Dear Friends and Neighbors,
Why does it cost nearly twice as much in Washington to build a highway, a bridge or ferry than in other comparable states? This is a question we need to ask FIRST before asking citizens for more of their hard-earned dollars for transportation.
One reason our transportation projects cost more than other states is because of a quirky system in which Washington charges itself sales taxes. That’s right — the state charges itself sales taxes on transportation projects! And those taxes are transferred from the state’s transportation budget into the state’s general fund to pay for operating expenses that have nothing to do with transportation.
The 18th Amendment to the Washington State Constitution requires motor vehicle license fees and state gas taxes to be used exclusively for highway projects and nothing else.
How does the state get around this amendment? By charging itself sales taxes on transportation projects.
This means valuable transportation revenue (paid by drivers) is funneled out of the transportation budget and into the state’s general fund, and then used to pay for non-highway projects like social services, education and general government.

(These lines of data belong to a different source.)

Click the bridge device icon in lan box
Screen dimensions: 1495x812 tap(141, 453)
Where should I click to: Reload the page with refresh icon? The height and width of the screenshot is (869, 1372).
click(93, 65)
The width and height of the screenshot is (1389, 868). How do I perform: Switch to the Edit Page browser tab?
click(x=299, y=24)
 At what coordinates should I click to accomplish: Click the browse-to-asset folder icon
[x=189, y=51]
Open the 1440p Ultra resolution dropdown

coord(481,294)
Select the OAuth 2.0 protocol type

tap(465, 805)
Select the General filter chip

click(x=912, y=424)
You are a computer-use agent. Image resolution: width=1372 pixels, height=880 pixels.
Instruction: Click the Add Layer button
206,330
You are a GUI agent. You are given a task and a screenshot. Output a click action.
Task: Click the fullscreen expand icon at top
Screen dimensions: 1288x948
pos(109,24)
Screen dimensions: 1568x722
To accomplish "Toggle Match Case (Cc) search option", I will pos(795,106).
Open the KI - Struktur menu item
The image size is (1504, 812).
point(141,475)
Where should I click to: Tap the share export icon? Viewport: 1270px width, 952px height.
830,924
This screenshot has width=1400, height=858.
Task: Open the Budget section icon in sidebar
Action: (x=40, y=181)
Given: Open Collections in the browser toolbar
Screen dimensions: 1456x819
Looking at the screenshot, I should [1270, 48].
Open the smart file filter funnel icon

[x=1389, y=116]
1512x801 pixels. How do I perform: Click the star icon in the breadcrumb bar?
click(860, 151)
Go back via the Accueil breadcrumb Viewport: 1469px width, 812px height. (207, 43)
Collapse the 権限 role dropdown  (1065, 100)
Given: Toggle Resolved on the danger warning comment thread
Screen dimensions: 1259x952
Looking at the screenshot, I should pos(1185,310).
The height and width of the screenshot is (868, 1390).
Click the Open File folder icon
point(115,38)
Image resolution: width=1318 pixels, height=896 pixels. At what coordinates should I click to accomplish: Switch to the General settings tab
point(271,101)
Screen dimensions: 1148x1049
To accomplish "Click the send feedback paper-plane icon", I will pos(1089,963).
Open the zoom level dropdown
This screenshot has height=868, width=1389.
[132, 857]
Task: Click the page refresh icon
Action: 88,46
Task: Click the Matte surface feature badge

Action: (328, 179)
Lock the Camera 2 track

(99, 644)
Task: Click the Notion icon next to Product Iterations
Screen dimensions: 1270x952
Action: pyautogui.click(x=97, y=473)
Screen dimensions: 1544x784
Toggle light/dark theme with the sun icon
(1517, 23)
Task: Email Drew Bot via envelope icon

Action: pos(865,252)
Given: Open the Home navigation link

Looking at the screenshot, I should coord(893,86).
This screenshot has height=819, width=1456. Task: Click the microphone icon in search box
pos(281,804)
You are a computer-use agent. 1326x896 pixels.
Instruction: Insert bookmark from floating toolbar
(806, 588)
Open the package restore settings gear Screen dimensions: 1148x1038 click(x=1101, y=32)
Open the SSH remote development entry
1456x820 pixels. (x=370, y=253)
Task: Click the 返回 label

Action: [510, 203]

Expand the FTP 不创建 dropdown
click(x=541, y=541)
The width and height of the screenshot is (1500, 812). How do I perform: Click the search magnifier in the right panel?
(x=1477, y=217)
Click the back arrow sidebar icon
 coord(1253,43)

How significant is this? In the most recent budget cycle, $413 million in transportation funds was paid in sales tax to the general fund. The Washington State Department of Transportation estimates that project delivery costs could be reduced up to 8.5 percent if their projects were exempt from state sales taxes.
This ridiculous practice drives up the costs of projects. And remember, many transportation projects are bonded up to 25 or 30 years. In other words, the state borrows money over time to pay for transportation projects, including the cost of the sales taxes, which it then pays itself to the general fund. And you, the taxpayer, end up paying not only the principal and interest on the cost of the project, but also the interest on the money borrowed to pay the sales taxes to the state.
Before we ask citizens for more money for transportation, my House Republican colleagues and I believe reforms should be enacted first. We have proposed a series of “Fix it BEFORE you fund it” reforms (Go here to read our entire plan). Those reforms include House Bill 1985, which would exempt transportation projects from sales tax.
It’s an absurd practice for the state to charge itself sales tax on transportation projects. Ultimately, in my view, it’s a fleecing of the motoring public to bypass state constitutional requirements so that the general fund can take in more money. It’s time to end this practice. Fix it BEFORE you fund it!